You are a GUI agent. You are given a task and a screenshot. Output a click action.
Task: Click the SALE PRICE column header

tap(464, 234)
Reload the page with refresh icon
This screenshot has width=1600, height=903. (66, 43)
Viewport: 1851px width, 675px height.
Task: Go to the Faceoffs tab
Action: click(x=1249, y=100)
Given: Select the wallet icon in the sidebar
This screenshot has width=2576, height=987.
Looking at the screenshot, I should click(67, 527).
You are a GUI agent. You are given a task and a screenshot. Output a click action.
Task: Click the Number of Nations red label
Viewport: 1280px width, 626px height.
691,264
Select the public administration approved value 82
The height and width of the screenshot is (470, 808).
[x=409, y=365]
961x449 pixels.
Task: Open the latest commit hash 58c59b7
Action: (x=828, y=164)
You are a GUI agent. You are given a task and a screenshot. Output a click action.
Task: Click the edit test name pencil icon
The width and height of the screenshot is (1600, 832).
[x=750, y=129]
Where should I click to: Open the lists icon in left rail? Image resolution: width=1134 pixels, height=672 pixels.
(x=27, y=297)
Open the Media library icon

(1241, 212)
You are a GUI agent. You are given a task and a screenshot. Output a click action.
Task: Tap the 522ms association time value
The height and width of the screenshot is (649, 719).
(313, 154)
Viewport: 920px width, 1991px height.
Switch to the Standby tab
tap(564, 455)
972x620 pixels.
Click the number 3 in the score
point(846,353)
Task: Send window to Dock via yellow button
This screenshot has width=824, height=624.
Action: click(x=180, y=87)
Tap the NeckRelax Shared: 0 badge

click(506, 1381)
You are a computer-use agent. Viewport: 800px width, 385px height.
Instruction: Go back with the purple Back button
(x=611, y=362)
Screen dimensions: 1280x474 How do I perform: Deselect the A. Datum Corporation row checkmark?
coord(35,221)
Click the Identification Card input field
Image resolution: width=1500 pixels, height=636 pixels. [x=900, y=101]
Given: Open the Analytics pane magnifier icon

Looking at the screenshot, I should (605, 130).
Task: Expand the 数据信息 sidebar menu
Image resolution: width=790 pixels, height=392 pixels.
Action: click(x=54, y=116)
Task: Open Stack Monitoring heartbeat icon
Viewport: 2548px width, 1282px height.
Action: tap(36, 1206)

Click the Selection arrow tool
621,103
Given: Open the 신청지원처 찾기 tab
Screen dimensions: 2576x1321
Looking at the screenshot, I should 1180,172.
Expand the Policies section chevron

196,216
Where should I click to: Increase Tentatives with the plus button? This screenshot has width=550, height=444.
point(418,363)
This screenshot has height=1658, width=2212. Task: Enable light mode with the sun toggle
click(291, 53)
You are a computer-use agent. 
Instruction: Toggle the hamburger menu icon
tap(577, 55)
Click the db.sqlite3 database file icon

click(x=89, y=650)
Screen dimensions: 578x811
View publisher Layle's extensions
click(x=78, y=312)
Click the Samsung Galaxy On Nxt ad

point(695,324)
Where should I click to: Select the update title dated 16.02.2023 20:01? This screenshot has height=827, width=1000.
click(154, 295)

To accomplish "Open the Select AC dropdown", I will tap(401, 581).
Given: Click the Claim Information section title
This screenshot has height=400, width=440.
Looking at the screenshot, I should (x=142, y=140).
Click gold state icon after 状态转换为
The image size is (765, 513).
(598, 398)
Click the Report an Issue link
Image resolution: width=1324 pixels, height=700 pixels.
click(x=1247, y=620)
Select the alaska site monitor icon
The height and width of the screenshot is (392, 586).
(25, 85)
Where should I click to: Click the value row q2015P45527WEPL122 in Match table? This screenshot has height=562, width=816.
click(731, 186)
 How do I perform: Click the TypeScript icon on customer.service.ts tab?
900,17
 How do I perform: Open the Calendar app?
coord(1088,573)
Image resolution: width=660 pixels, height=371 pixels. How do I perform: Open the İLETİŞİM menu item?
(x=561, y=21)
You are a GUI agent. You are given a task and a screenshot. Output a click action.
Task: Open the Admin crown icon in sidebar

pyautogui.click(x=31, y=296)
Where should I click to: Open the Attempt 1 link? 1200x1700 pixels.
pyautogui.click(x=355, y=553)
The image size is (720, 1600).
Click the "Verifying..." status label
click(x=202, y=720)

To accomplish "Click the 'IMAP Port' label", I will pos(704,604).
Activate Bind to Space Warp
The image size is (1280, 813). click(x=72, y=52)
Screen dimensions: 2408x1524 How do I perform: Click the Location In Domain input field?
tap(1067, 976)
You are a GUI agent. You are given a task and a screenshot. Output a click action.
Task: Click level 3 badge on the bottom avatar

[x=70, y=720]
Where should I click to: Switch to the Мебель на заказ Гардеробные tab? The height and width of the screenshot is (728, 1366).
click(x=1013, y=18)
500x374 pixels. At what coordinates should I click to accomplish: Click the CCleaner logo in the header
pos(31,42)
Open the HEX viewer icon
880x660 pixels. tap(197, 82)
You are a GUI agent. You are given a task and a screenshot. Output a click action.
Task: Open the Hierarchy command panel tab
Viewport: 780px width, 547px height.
..............................
Please count the lines in the listing above that contain the string "value", matching case exactly. Reply with the number alone.

3